11. It is the specific contention of the complainant

that, he is well-conversant with the accused and in the 2nd

week of September 2016, the accused has approached him

for advancement of loan of Rs.03.00 Lakhs and on

24.09.2016, he advanced a sum of Rs.03.00 Lakhs in cash

and in discharge of the said debt, the cheque under Ex.P1

came to be issued, which was returned for Insufficient

Funds, when presented. There is no dispute of the fact that

Ex.P1-Cheque belongs to the accused and it bears his

signature. Hence, the initial presumption under Section 139

of the N.I. Act is in favour of complainant, that the cheque

was issued towards legally enforceable debt. It is for the

accused to rebut the said presumption on the basis of the

preponderance of probabilities.

12. The complainant was examined as PW.1 and in

his examination-in-chief, he has reiterated the complaint

allegations. In the cross-examination, the complainant

admitted that, he is an employee of BEL and also admits

that the salary would be credited to his account. He also

admits that, he availed cheque book facility and he is an

income-tax assessee. He also admits that he has not

shown the source and mode payment of Rs.3.00 Lakhs to

the accused in his income-tax returns. He further admits

that there are no documents to show that as on 24.09.2016

he had sufficient bank balance in his account. He

undertakes to produce the bank statement pertaining to the

relevant period.

13. In further cross-examination, he has also

admitted that he has also advanced loan to one Sri. T.G.

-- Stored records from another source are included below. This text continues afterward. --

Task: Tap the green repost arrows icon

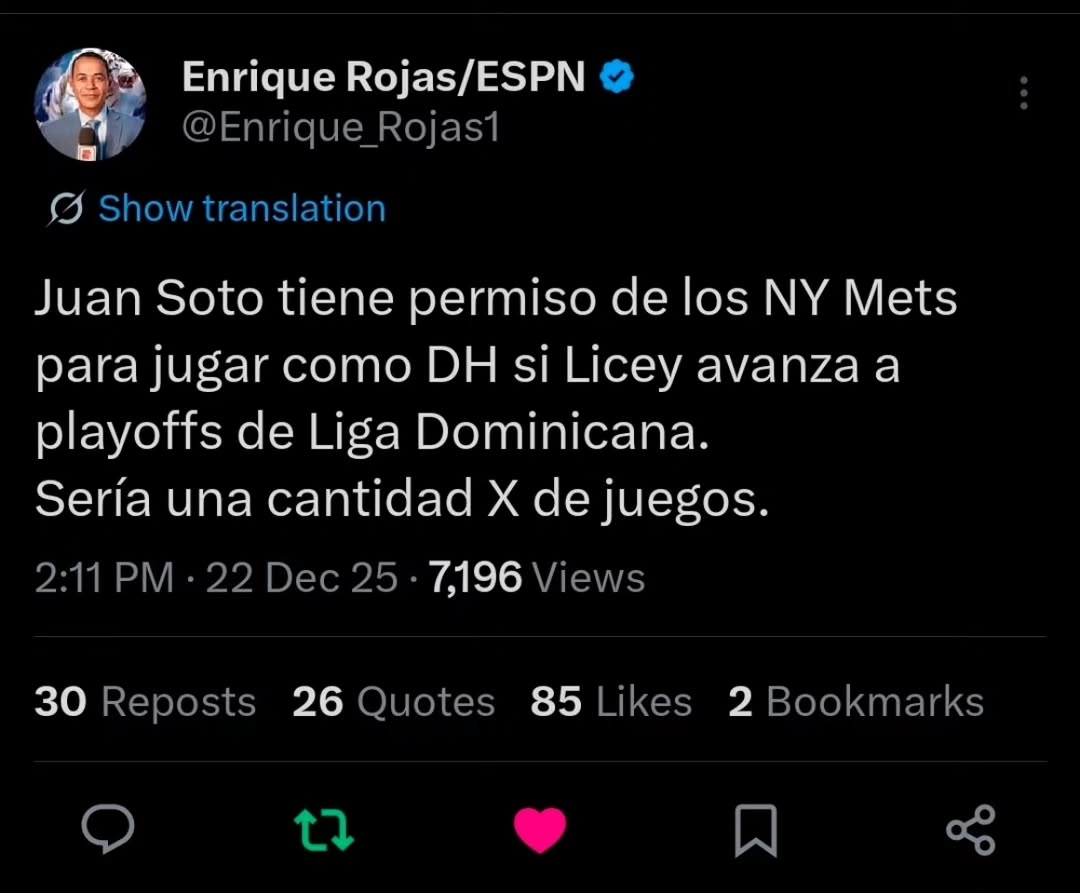Action: click(324, 827)
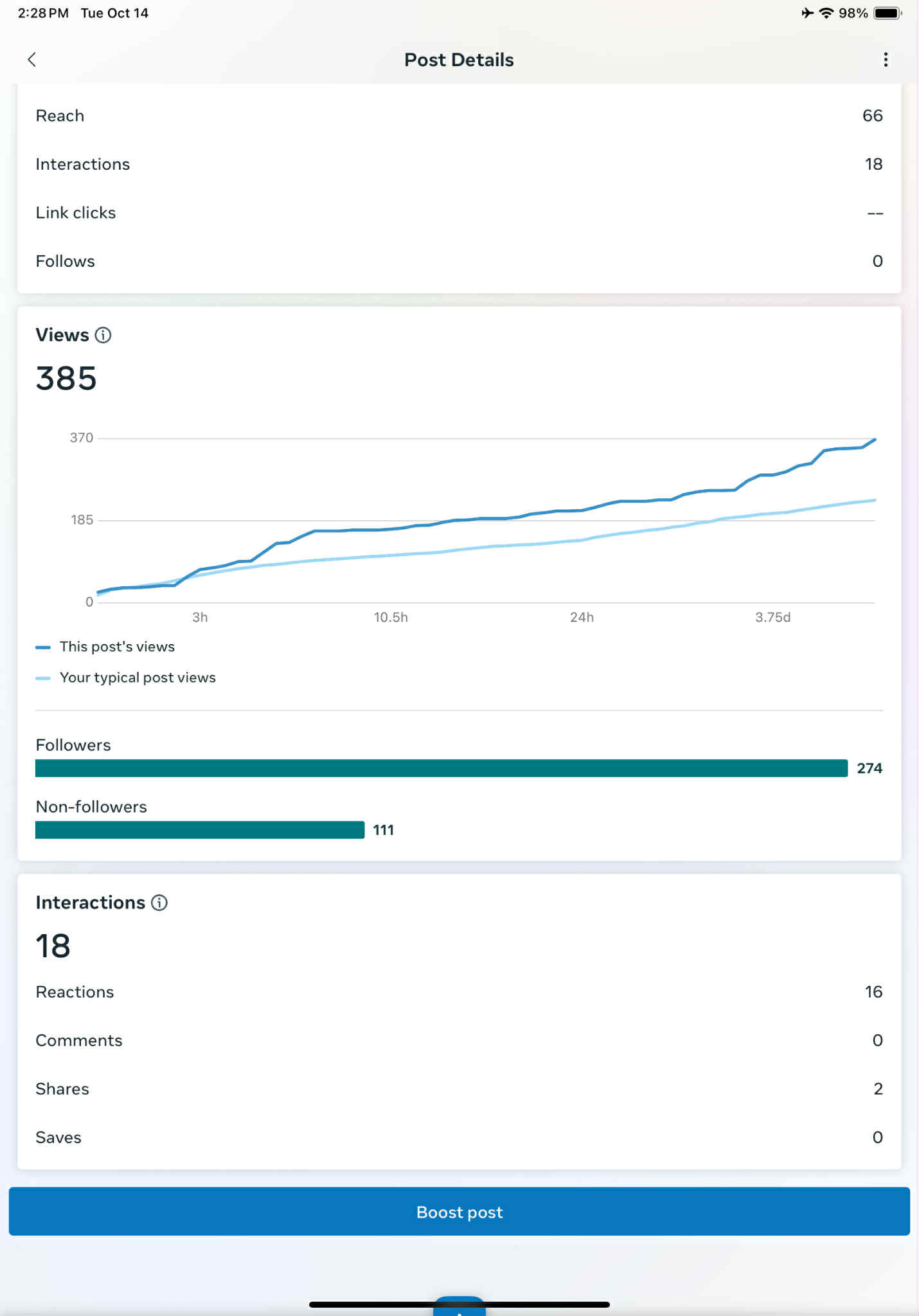Select the Reach metric row
This screenshot has width=919, height=1316.
point(459,116)
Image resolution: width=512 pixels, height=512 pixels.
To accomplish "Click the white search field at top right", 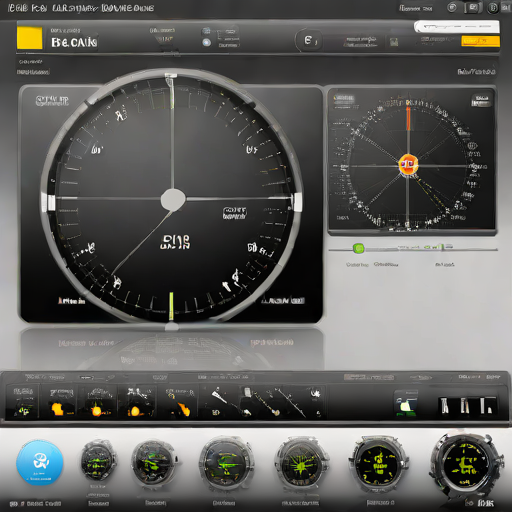I will (457, 26).
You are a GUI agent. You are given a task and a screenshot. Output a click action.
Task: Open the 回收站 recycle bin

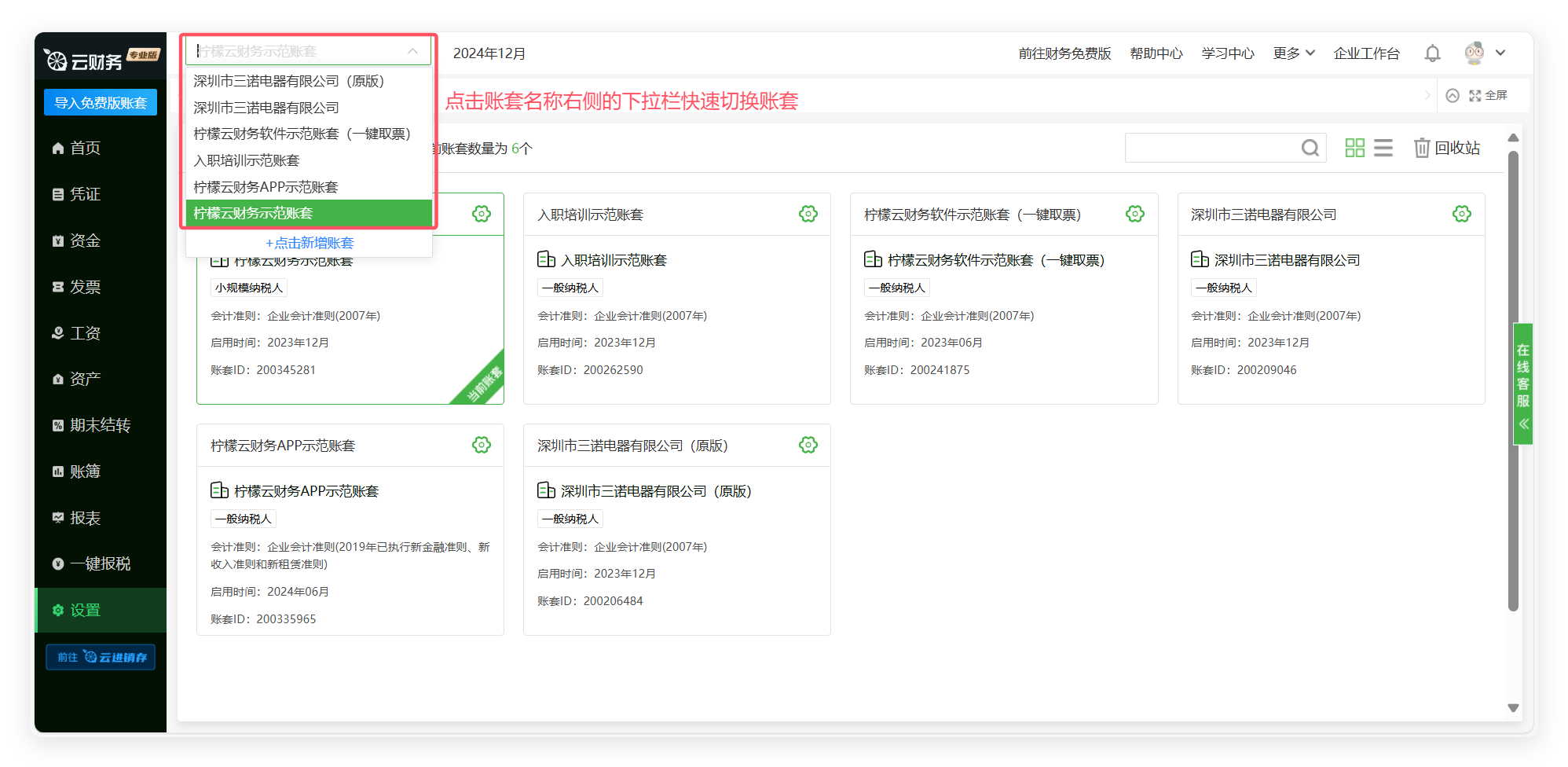click(1447, 148)
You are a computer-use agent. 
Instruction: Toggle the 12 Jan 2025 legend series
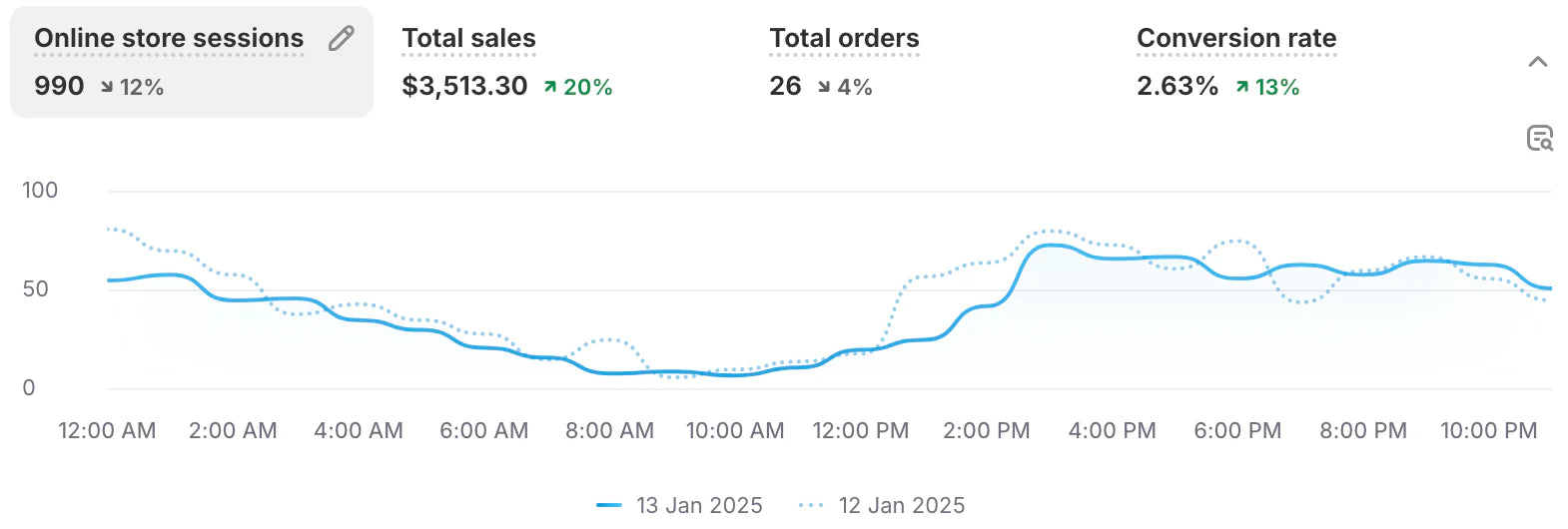coord(882,505)
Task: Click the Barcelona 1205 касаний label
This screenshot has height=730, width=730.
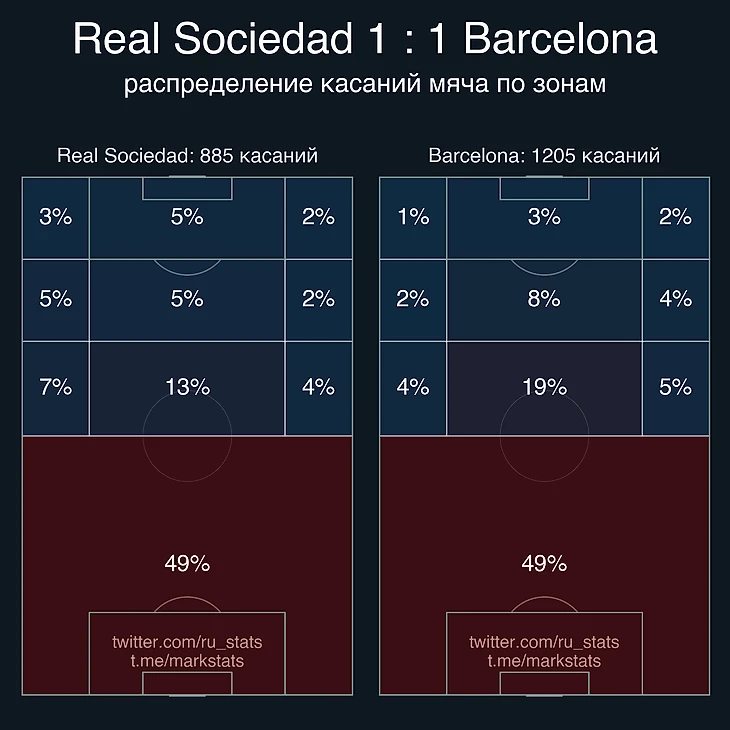Action: point(544,155)
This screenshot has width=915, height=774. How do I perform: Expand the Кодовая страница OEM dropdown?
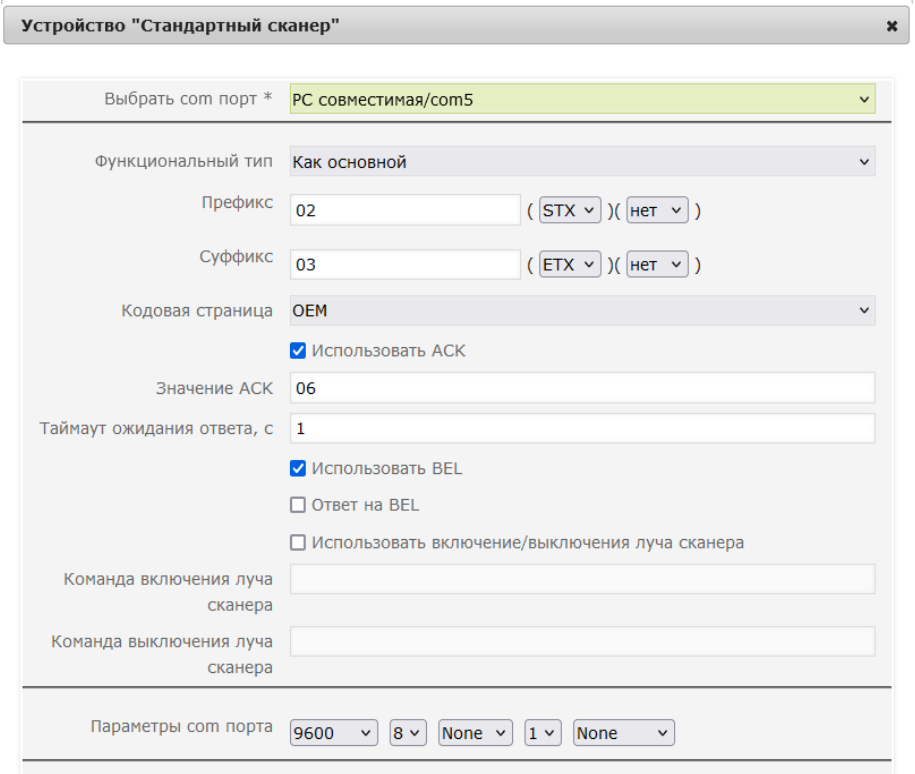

Rajashekar and he lodged a complaint against him for

cheque bounce in CC No.22175/2016 as per Ex.D1. He has

also admitted that, he has given evidence as per Ex.D2. In

the further cross-examination, he admitted that, the

accused was doing carpentry piece work job. It is

suggested to the complainant that, in September 2016, he

was not possessing sufficient balance in his account to

advance loan of Rs.3.00 Lakhs, but he denied the said

suggestion. He placed reliance on Ex.P9. But, on perusal

of Ex.P9 it is evident that, it is a bank statement for the

period from 05.06.2016 to 10.06.2016 and it is not

pertaining to the period of September, 2016.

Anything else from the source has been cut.